None of this requires a breach of your systems. That is the point — and the reason a non-technical owner needs to care.

The fix: SPF, DKIM and DMARC

Three DNS records, working together, let any receiving mail server verify that a message really came from you and decide what to do if it did not. You add them as records on your domain; you do not need to change your mail provider.

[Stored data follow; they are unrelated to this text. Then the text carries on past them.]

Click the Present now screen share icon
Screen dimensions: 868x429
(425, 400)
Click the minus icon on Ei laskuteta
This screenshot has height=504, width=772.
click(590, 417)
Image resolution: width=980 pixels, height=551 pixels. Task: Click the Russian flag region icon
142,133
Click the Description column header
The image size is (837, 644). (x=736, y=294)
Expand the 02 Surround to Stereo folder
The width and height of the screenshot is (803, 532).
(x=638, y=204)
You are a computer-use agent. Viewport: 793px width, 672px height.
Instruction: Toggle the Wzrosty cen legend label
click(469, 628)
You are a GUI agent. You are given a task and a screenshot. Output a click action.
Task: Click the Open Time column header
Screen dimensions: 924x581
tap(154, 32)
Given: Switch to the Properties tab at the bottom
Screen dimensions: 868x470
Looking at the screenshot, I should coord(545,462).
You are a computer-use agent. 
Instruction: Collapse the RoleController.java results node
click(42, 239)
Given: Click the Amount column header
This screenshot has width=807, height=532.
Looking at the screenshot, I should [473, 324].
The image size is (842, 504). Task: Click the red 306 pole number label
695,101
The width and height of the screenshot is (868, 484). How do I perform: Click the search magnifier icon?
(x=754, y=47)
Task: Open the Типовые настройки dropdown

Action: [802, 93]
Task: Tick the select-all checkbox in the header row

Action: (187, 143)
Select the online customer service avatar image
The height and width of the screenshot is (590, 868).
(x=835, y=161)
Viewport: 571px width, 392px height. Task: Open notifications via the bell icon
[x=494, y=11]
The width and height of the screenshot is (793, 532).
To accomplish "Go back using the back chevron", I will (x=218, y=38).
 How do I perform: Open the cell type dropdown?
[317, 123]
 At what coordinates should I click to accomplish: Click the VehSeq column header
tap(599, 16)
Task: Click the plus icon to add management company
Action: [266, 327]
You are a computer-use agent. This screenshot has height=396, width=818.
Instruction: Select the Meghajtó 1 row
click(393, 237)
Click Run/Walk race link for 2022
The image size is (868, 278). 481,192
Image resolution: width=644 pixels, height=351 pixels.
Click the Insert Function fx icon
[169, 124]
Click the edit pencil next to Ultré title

SPF (Sender Policy Framework) is a published list of the servers allowed to send email for your domain. You add a TXT record naming your provider — for Google Workspace, for example, the record is v=spf1 include:_spf.google.com ~all (Microsoft 365 has its own equivalent). The ~all at the end is the qualifier; Google recommends the tilde (softfail) rather than -all (hardfail) while you are getting set up. A receiving server then checks whether the message arrived from a listed source. SPF answers one question: "is this server allowed to send for this domain?"

DKIM (DomainKeys Identified Mail) adds a tamper-proof digital signature to every message you send, using a private key held by your mail provider. The matching public key lives in your DNS. The receiver verifies the signature, confirming the message was signed by your domain and was not altered in transit. DKIM answers: "was this message genuinely signed on behalf of this domain, and is it intact?"

DMARC (Domain-based Message Authentication, Reporting and Conformance) ties the two together and, crucially, tells receivers what to do when a message fails. Its key job is alignment: the visible From domain must match the domain that passed SPF or DKIM. This is the part that actually defeats the forged header From — without it, an attacker can pass SPF or DKIM using their own domain while still displaying yours in the From line. DMARC closes that gap and answers: "this message claims to be from us but failed our checks — reject it, quarantine it, or let it through?"

You must reach p=reject — anything less still lets spoofing through

DMARC has three enforcement levels, set in the p= part of the record, and this is where most businesses stop too early.

  • p=none — monitor only. Receivers report failures to you but still deliver the spoofed mail. This is the right starting point so you can see who sends on your behalf and fix any gaps, but on its own it blocks nothing.
  • p=quarantine — failing mail is delivered to spam/junk. Better, but a forged message in the junk folder can still be found and trusted by the recipient.
  • p=reject — failing mail is refused outright and never reaches the inbox. This is the only setting that actually stops exact-domain spoofing.

The common, dangerous mistake is publishing p=none, seeing reports arrive, and assuming you are protected. You are not. A DMARC record stuck at p=none is a smoke alarm with the siren disconnected. The path is: publish at p=none, watch the reports for a few weeks, confirm all your legitimate senders (your mail provider, your invoicing tool, your newsletter platform) pass SPF and DKIM, then move to p=quarantine and finally p=reject. Until you reach p=reject, attackers can still forge your exact domain.

For a step-by-step walkthrough aimed at Irish small businesses — including the exact records and how to roll DMARC out safely — see our guide on how to add DMARC to your Irish business email.

Check whether your domain is spoofable today

You can find out in under a minute whether your domain is currently protected or wide open to forgery. Run your domain through the free Digital Trust Checker. It inspects your SPF, DKIM and DMARC setup, tells you in plain English whether spoofing is blocked, and flags the most common gap of all — a DMARC record sitting at p=none that gives a false sense of safety.

If the check shows you are exposed, you do not need to panic or call in a consultant. Start with SPF and DKIM, publish DMARC at p=none to watch the traffic, and work your way to p=reject. Each step makes it harder for anyone to send fraud in your name — and reaching enforcement takes your domain off the table as an easy target for good.